I was a younger mom. I got pregnant at 24 and gave birth less than a week after my 25th birthday. My son was a beautiful surprise but not part of my meticulously planned 20s. I was overjoyed when he came into this world and haven’t regretted the decision to become a young, single mom once.
It was lonely, though.
Living and working in New York City, very few of my friends had children. Soon after my son was born, I moved in with a single male friend from college to save money, and my mom came to stay with us to help out. I tried to balance all the wants of a 20 something in the Big Apple with the demands of motherhood. I wanted to go to Brooklyn rooftop parties on Saturday and boozy brunches on Sundays with him and his boyfriend. Instead, I usually fell asleep to Daniel Tiger on Saturdays and cleaned blueberries off every surface on Sundays.
Still, I was happy.
Only recently, when a good friend had a son, and we were all trying to meet for Happy Hour, did I realize what I truly missed out on during those years: Compassion. Our group of friends was willing to travel hours if needed to make sure we were close to both work and home for her. We wanted to make sure, as the mom of an infant, that this outing was convenient and allowed her to have fun but get home to baby ASAP.
I didn’t have that.
And, I was jealous. I think I had been for a long time. When we moved to Westchester, a new acquaintance gave birth. Her friends (all moms) organized a potluck delivery service for the first month of motherhood. Everyone picked a day or two that month that they would deliver homemade food. Someone asked if I’d be willing to make something because I love to cook. I said no, lied that I was too busy. Really, I was green with envy. No one did that for me, I thought.
I was wrong.
Of course, when a woman has friends who have had children or has children, they know what to say and do. They understand that you don’t want to be asked out to an open bar (because you can’t afford to spend the next day recovering from that kind of hangover, even if you did get a babysitter). That you’d much rather have friends come over with a bottle of wine and a casserole, so you don’t have to cook the next day.

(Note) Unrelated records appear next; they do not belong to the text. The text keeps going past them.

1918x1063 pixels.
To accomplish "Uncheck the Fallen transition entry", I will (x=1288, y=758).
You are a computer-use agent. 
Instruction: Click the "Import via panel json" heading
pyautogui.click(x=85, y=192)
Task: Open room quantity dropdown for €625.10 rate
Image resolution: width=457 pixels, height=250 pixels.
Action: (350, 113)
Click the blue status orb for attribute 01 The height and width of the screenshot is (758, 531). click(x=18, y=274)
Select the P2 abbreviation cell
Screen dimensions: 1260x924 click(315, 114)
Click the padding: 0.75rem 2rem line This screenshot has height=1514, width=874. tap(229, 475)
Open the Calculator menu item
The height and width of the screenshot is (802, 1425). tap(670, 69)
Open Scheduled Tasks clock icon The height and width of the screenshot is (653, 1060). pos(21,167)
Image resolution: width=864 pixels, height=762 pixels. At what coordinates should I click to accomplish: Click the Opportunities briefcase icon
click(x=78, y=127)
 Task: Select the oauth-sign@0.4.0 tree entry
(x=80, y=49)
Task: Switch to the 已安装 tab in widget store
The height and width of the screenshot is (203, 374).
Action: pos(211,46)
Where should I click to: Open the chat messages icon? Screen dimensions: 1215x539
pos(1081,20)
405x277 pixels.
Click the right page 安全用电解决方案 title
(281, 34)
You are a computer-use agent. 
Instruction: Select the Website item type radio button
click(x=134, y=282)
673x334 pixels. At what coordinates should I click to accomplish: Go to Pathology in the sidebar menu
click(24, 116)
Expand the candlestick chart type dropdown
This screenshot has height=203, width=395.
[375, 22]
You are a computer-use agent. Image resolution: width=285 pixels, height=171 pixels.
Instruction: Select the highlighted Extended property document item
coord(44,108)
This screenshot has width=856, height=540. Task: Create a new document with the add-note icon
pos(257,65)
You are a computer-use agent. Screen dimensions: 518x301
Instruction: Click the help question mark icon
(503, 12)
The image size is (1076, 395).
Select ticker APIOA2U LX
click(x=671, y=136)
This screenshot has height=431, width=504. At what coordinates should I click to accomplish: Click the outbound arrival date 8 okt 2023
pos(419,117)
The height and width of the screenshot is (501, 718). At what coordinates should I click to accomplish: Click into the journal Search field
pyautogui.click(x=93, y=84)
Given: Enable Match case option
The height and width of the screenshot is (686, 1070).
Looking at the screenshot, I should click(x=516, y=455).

My friends didn’t know that.
I can’t hold a grudge because of that. I can only be grateful that they were loving and kind when I had my son. They remained friends even though we had less time together, and I bailed more than once on important events. It wasn’t their fault that they didn’t know what a mother needed – they weren’t moms. And now, as a mother, I know it takes a village to get through it all. They were my village, and I would now be theirs.